At twenty-seven years of age, Gladys was told her grades were not good enough to continue her studies to become a missionary to China through the China Inland Missions. She was devastated.  But she decided to get a job as a maid and save money to go to China on her own.  Each week, she would take her earnings to Muller’s Shipping Agency and make payments on a train ride which would take her through Europe, Russia, and Siberia before she’d arrive at Tientsin in Northern China.  Within a year, she’d saved the money needed and had heard of Mrs. Lawson who was seventy-three years old and had gone back to China alone—even though she’d hoped to take someone with her.  After contacting Mrs. Lawson, Gladys was on her way!

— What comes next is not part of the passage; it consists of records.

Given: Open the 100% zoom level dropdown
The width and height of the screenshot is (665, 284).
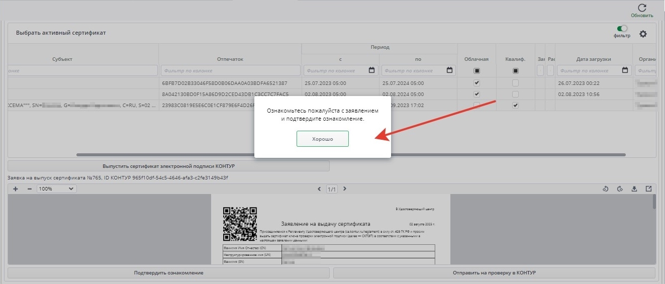Looking at the screenshot, I should [56, 189].
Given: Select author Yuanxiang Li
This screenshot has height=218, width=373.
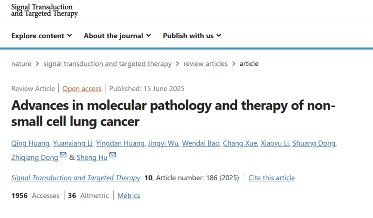Looking at the screenshot, I should pyautogui.click(x=73, y=143).
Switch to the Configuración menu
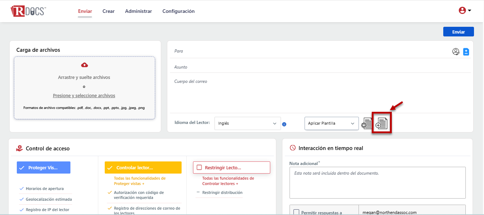This screenshot has width=484, height=215. [x=178, y=11]
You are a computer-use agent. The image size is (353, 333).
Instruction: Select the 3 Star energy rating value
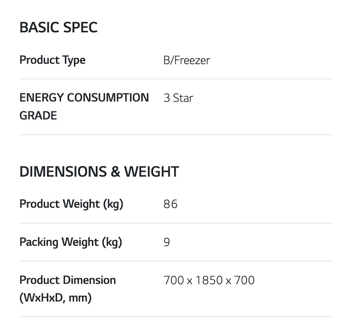point(178,98)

Gladys had never traveled alone—much less to a country where she didn’t speak the language.  She’d gotten to Siberia and because of a war, the train unloaded everyone, except Gladys, at a town before they moved on to pick up the dead or wounded near the battlefield.  Gladys had to walk back to the nearest town all alone, in the snow, for two days and nights.  When she arrived, she was sent on a train to Russia where she was nearly kidnapped and made to work in Russian factories as a machinist—but two strangers rescued her and got her on a boat to Japan where she was able to make her way to Tientsin.  Once she arrived in Tientsin, she learned that Mrs. Lawson had not really expected a maid from London to come to China and had gone on to a mountainous village about a month’s travel away. Gladys made the trip and arrived to help the abrupt Scottish woman in the village of Yangcheng.  

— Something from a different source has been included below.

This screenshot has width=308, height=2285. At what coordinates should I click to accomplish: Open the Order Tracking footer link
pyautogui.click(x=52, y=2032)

Mrs. Lawson had rented a “haunted house” very cheaply and the two women began to turn it into an inn for the mule teams to use.  They figured they’d be able to share the gospel with the muleteers and the gospel would spread as these men traveled through the villages.  Their inn was named The Inn of Eight Happinesses.  Their plan began to work when Mrs. Lawson fell from a balcony and died from her injuries.  Gladys had to assume new responsibilities and financial worries.  She wasn’t sure how she’d be able to pay taxes for the inn. 

The mandarin of Yangcheng came to the inn and asked Gladys to become the “foot inspector” of their area.  This person was to travel village to village and make sure girls’ feet were no longer being bound.  The only woman who had feet which were able to make the trips was Gladys—the foreign devil.  Gladys asked the mandarin if she’d be able to share the gospel as she traveled and the mandarin told her it was of no importance to him.  Gladys eagerly accepted the job which came with a salary!   She now could pay her taxes.  

Gladys traveled and shared the gospel which the Chinese people readily received—and gave a monthly foot report to the mandarin. On one of her trips to the mandarin, a woman was selling a child on the street.  She reported the practice to the mandarin in hopes to get it stopped, but the mandarin was actually afraid of the child traders.  Gladys stopped and “bought” the child on her way home and Ninepence became the first of many children Gladys adopted.  To protect her children’s status as their mother, Gladys also became the first foreigner to become a Chinese citizen with help from the mandarin.  Not only had Gladys become known as the Honorable Foot Inspector, but after stopping a riot at a prison, she became known as Ai-weh-deh which meant Virtuous One.  The mandarin held a dinner in Gladys’ honor and after giving her accolades, he told Gladys and all the guests, “ Ai-weh-deh, I have seen all that you are and all that you do, and I would like to become a Christian like you.”

Because of the Japanese invasion in China, war came to the villages.  By the time bombs hit Yangcheng, Gladys had five children of her own.  After the bombing, there were two hundred orphans who came to the Inn of Eight Happinesses to be cared for. Soon, Gladys led her troop of orphans to caves to hide from the Japanese.  A reporter from Time magazine found her and interviewed her about the orphans and after the article appeared in the magazine, there was a price on her head.  Japanese posters appeared with her name: Wanted Dead or Alive!  She learned that if she could get the children to Sian, the government would care for the orphans.  She sent 100 of the children with a man who got them there safely.  He was to come back and get the other 100...but was killed on the way.  Gladys had to take the children over a mountain, across a large river, and on a coal car with very little food on the way.  The trip took weeks. Upon delivery of the children to the orphanage, Gladys fell into a coma, suffering from pneumonia, typhoid, and malnutrition.  She appeared to be much older than her thirty-eight years.  Gladys returned to London to heal.  As she stepped off the train, her own parents didn’t even recognize her.  She began mission work—sending clothing and necessities to China.  Within ten years, Gladys was ready to go back to China.  However, she couldn’t re-enter the mainland because no foreigners were allowed—even though she was also a Chinese citizen.  So she went to Formosa where she ministered to Chinese people.  She was once again Ai-weh-deh. Gladys died in Formosa at 67-years-of age.   She died in her sleep with a newborn baby in a crib next to her, a baby  who had been abandoned.  She was buried in Taipei on a hill...facing China.